In response to the families outcry for help, Quinnipiac took to backing Mahmud and his family. Vice President of Public Affairs, Lynn Bushnell released a statement regarding this situation.
“We are deeply concerned for Samir [Mahmud] and his family. Several people on campus, including our Vice President for Admissions, Greg Eichhorn, have reached out to him to see how we may best assist him and his parents,” Bushnell said. “We certainly will do everything we can to support them during this very difficult time.”
Mahmud told The Chronicle that he felt a lot of support from the university, leading up to his first day, that not only sustained his purpose but also encouraged his pursuit to make his story heard.
“What Quinnipiac has done so far is great,” Mahmud said. “They acknowledged what is going on and have sent messages of hope and even invited me to meet them various times which is so supportive and unexpected.”
As well as catching the eye of local news stations and publications, Mahmud and his family have also begun to gain major recognition through Twitter as actor Danny DeVito shared the story on his personal account, retweeting an article written by Democracy Now.
In addition to continuous press coverage throughout this fight, the family also took to other outlets to get ICE’s attention, including a hunger strike.
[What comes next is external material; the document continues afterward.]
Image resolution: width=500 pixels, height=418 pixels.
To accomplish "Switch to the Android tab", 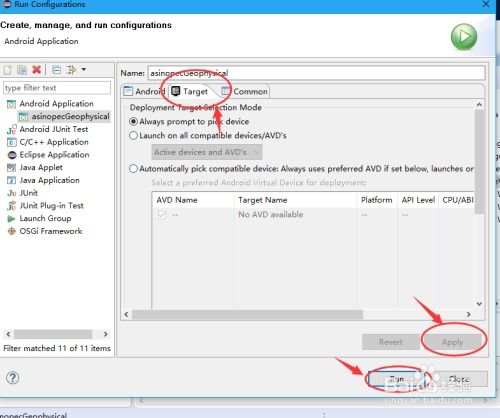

“The hunger strike was originally an idea I wasn’t that OK with because I didn’t want people suffering for my mom,” Mahmud said in an interview with Democracy Now. “My dad had a bunch of crazy ideas, because he was losing his mind, to be honest, because of the deportation. He was going to lose the love of his life, and he was going to lose my mother.”
The hunger strike was held in front of the ICE building in Hartford 43 hours before the deportation date/time. What began with nine individuals soon turned into hundreds of others coming to rally and support including the mayors of South Windsor, Manchester and Hartford, Senator Richard Blumenthal and Congresswoman Rosa DeLauro.
After the hunger strike, Salma’s stay order was denied. Shortly after receiving this news, the family got a call from DeLauro’s office. They were informed that the chief of ICE was looking into their case.
The family got another call from their lawyer within the hour granting Salma her stay order for one year with the option to be renewed when it expires. Samir said that the family broke out in tears of joy upon receiving this news, according to an interview with DemocracyNow.
“I’m just relieved that on the first day of school we can keep the tradition going of my mom dropping me off in front of everybody and embarrassing me,” Samir told DemocracyNow.
Salma’s case may have been amended briefly, but the concern for Anwar Mahmud, Samir’s father, who is also represented by Wang, still remains. Anwar is dealing with his own case, seeking to stay in America despite his removal order because he believes his life could be in danger in Bangladesh due to his Mormon beliefs.
Although his fight may be over for now, Mahmud intends to continue his advocacy through his political science studies at Quinnipiac by showing others that issues such as ICE and deportation are not too far from their front door.
“They are not only separating families on the border,” said Anwar in an interview by the New Haven Register. “They are separating them here in Connecticut, here in New Haven.”